The decision is expected to disrupt trade routes and increase transit times for South African exporters targeting the US market.
In a significant setback for South Africa’s export industry, Danish shipping giant Maersk has announced the termination of direct cargo shipping services between South Africa and the United States, effective October 1, 2025.
Maersk linked the move to “operational restructuring and global supply chain realignments.”
The decision, experts say, is expected to disrupt trade routes and increase transit times for South African exporters targeting the US market, with the fresh fruit sector the most likely to be hard hit by the discontinuation.
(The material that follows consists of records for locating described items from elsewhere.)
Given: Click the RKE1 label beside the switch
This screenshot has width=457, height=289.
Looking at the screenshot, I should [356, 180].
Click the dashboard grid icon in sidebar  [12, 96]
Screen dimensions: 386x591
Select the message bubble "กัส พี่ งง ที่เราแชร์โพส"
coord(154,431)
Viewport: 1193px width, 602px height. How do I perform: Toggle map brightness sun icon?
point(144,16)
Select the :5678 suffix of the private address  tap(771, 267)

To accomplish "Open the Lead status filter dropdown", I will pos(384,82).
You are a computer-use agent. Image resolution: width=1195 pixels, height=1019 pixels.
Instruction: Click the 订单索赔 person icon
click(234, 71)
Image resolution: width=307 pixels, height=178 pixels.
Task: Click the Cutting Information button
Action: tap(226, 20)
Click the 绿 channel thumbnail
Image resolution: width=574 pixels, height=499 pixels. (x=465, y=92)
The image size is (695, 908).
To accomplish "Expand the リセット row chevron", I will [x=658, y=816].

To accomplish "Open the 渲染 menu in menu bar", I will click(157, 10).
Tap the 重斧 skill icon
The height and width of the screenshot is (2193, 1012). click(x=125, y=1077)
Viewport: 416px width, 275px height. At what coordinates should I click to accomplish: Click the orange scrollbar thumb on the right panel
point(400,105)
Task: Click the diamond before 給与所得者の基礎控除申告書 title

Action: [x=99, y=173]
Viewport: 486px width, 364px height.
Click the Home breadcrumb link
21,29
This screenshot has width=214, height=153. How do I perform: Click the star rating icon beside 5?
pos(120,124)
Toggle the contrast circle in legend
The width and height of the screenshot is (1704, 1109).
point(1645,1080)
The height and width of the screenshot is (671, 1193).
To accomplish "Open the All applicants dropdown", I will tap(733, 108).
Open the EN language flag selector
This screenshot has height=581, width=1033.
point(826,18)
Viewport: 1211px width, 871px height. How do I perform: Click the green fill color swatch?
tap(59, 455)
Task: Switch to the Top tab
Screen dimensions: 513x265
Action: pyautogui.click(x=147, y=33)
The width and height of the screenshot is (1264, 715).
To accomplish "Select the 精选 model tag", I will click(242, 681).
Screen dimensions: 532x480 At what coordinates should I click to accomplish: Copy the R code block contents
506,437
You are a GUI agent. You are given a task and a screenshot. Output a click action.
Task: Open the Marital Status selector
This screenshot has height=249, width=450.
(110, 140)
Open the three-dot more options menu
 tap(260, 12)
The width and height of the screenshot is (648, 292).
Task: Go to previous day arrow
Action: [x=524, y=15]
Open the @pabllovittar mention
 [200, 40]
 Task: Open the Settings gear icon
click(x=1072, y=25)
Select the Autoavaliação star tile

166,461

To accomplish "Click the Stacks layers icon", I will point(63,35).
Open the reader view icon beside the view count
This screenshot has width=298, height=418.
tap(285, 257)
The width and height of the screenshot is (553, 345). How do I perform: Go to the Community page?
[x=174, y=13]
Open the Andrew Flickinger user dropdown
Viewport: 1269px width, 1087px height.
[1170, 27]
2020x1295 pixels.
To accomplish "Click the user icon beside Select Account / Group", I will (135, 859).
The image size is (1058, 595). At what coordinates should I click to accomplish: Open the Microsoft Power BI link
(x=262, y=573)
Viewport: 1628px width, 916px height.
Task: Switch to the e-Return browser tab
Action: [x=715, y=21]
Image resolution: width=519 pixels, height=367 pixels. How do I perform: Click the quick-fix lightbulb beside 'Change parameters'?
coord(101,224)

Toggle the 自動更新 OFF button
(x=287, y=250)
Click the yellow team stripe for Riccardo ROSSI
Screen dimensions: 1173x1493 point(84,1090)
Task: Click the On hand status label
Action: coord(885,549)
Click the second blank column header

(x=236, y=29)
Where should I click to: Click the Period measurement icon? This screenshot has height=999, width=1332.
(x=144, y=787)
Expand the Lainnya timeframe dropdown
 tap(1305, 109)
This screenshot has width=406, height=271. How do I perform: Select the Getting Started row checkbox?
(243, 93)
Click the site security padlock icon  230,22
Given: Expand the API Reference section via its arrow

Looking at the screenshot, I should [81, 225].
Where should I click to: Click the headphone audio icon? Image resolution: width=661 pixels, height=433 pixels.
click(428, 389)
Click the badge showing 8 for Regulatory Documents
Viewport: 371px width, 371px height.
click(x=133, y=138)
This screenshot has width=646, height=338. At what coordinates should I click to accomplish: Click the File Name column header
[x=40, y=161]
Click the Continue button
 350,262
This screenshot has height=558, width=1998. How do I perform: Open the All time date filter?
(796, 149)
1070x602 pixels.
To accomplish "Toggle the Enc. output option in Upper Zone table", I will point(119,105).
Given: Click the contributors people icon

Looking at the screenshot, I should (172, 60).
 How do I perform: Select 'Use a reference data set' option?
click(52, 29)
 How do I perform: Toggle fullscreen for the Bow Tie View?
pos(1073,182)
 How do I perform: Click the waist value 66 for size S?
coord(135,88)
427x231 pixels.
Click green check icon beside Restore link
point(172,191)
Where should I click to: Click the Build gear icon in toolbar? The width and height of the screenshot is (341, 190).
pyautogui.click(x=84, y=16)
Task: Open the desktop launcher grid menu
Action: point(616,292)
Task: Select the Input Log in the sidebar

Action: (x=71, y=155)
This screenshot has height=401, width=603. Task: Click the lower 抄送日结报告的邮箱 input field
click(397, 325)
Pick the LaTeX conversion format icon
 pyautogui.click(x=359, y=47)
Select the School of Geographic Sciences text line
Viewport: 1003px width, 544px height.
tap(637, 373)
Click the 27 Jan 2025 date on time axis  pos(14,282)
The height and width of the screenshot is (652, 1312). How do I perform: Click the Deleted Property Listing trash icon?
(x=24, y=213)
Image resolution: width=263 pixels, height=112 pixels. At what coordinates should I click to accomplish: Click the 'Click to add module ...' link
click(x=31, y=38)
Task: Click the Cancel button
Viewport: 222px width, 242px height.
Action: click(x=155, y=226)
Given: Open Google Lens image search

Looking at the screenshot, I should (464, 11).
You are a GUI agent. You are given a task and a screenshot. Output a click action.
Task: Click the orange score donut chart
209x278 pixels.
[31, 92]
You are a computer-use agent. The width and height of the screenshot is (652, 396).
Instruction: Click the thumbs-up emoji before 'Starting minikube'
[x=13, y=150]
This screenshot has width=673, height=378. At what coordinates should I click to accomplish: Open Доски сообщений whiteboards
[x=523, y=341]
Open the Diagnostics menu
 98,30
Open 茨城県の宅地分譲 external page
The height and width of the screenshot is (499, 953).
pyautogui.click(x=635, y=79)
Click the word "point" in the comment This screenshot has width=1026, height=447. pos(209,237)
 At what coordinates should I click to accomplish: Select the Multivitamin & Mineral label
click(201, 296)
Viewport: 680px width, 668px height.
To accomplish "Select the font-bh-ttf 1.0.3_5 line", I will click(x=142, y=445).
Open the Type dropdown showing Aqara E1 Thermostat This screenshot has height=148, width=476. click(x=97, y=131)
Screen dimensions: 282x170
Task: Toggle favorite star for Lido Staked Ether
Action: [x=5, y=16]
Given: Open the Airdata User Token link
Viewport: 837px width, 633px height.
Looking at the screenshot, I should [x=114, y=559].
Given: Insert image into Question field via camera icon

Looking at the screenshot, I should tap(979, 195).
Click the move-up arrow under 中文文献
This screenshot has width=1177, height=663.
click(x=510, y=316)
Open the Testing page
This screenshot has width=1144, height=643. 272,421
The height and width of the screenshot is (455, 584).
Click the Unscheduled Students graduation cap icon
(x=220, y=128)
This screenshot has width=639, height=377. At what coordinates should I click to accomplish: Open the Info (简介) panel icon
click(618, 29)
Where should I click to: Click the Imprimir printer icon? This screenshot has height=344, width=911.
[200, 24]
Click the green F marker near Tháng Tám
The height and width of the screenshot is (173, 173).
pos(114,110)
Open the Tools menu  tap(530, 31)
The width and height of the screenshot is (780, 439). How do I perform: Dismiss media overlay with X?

“There are time-sensitive sectors such as fresh fruits which require direct voyages to destinations like New York,” said Unathi Sonti, chairperson of South Africa’s Maritime Business Chamber (MBC).
“Transshipment means cargo must go through another port, with unpredictable waiting times, creating delays and risks for perishable goods,” he added, as quoted by local media.
Developing national shipping lines, the chair argued, would enhance South Africa’s control over its trade routes and “reduce vulnerability to global shipping decisions.”
According to Transnet Port Terminals (TPT), South Africa ranks as the second-largest global citrus producer after Spain, exporting to over 100 markets including the US, via container terminals in Durban, Port Elizabeth and Cape Town.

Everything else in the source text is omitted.